• [Task to complete]:
Locate the line that contains "Task: Open the 列入经营异常名录信息 tab". Retype it and every line after it to the end of the records, exactly, but not the pictures.

Data: Begin

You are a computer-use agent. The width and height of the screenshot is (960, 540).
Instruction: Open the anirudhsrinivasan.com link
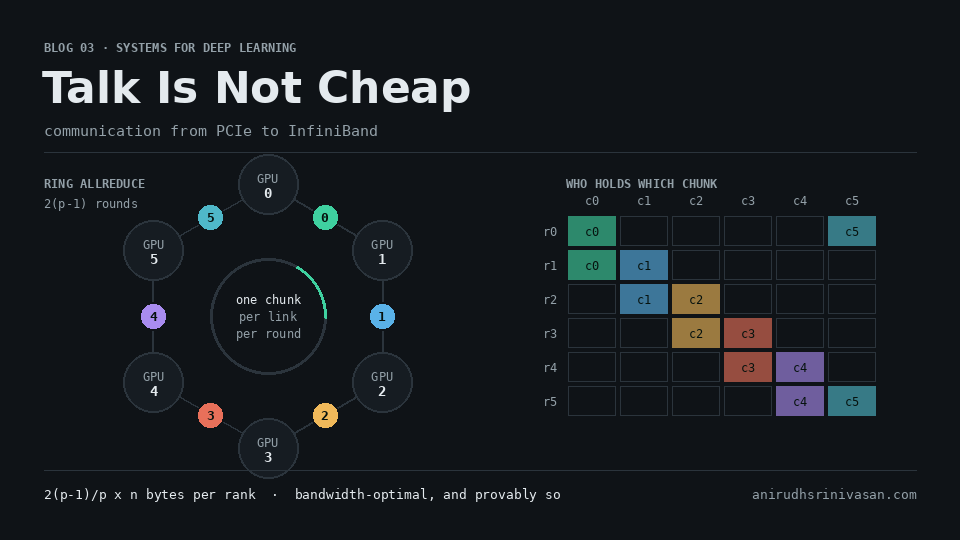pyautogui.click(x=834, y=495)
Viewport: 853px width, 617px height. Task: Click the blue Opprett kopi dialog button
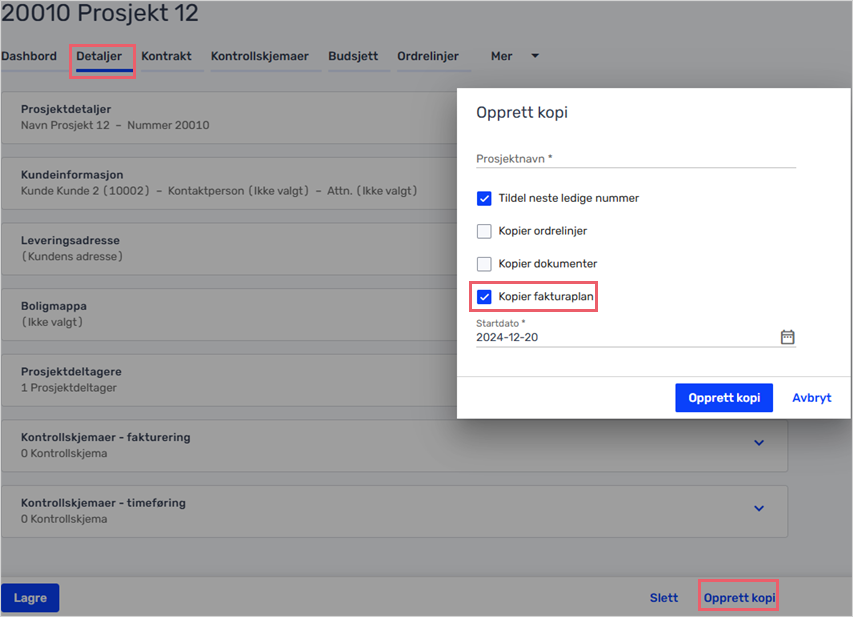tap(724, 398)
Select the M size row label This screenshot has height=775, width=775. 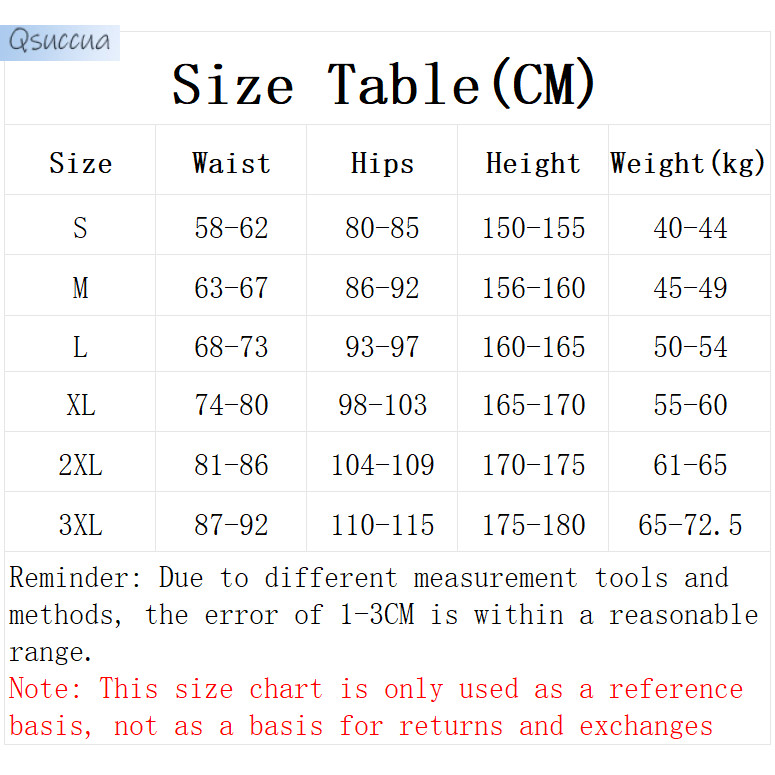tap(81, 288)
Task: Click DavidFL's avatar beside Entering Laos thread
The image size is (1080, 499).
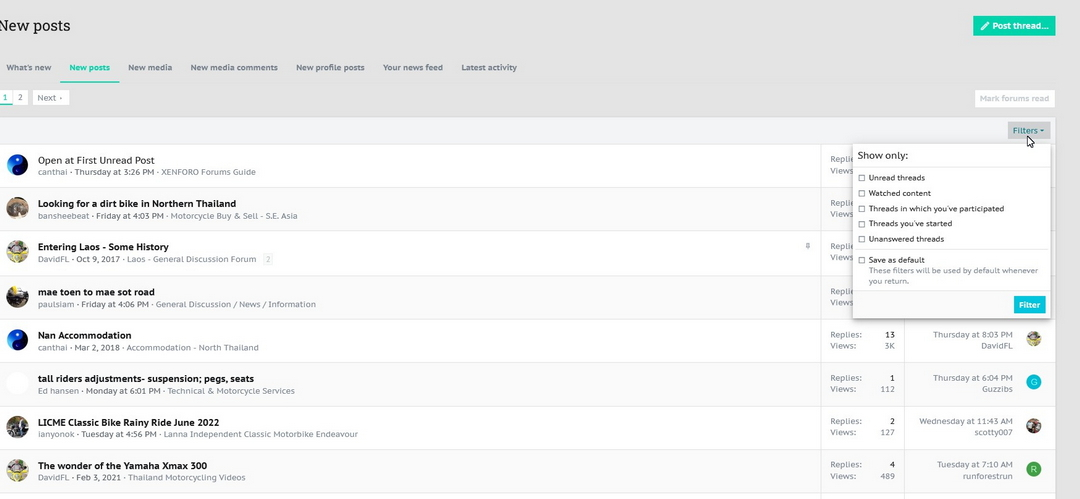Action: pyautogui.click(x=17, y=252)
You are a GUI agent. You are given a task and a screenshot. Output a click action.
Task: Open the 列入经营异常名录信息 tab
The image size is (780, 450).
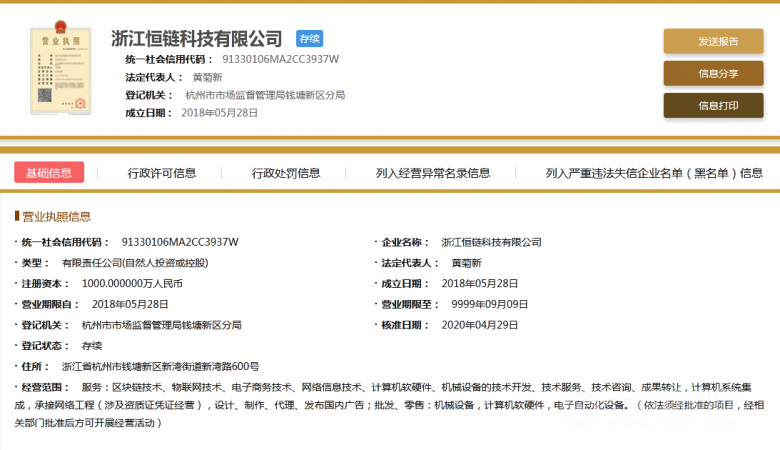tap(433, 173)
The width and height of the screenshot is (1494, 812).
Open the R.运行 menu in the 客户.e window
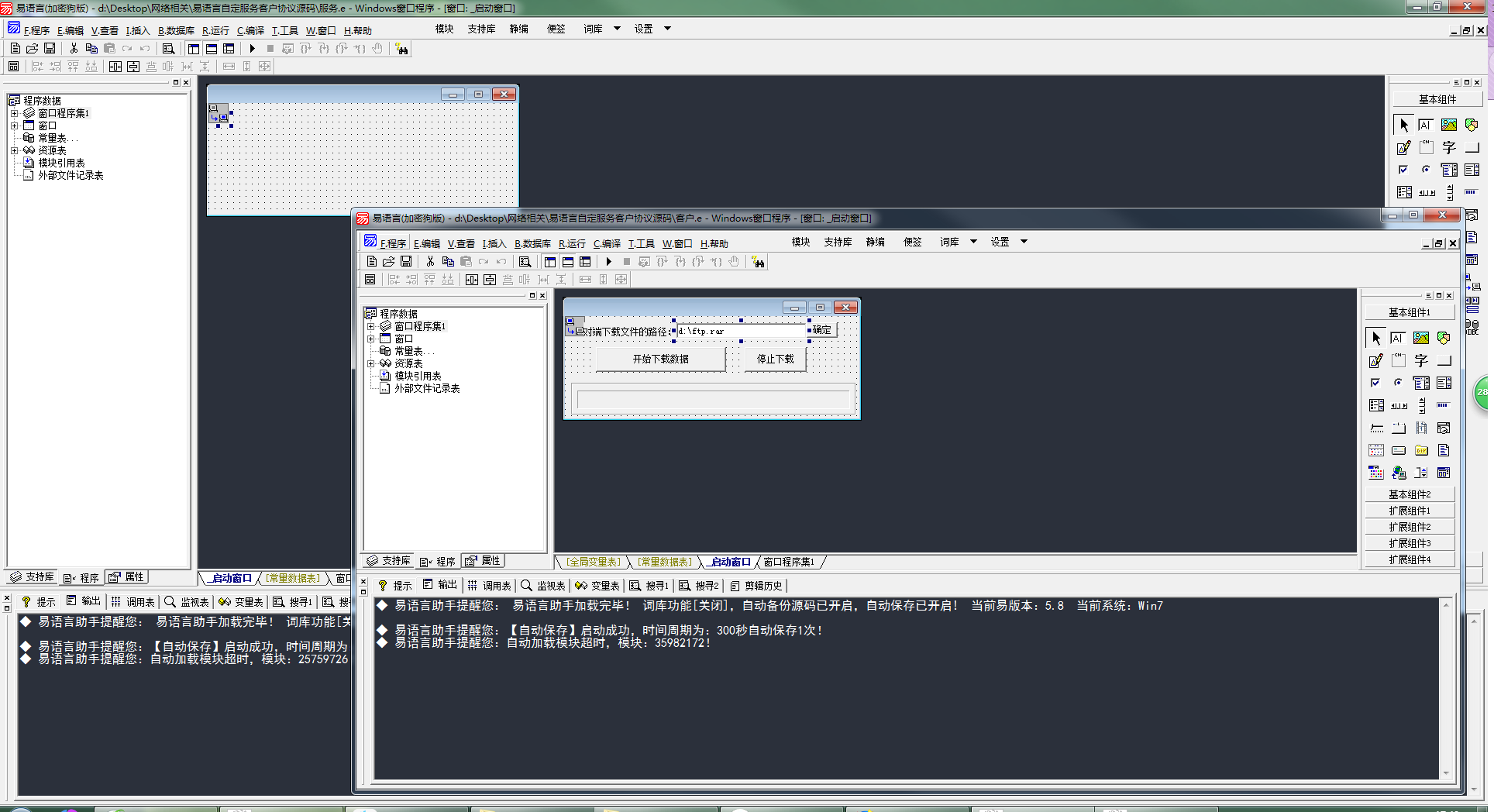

Data: End

• [Solution for this exercise]:
Task: Open the 列入经营异常名录信息 tab
The image size is (780, 450).
tap(433, 173)
The width and height of the screenshot is (1494, 812).
Open the R.运行 menu in the 客户.e window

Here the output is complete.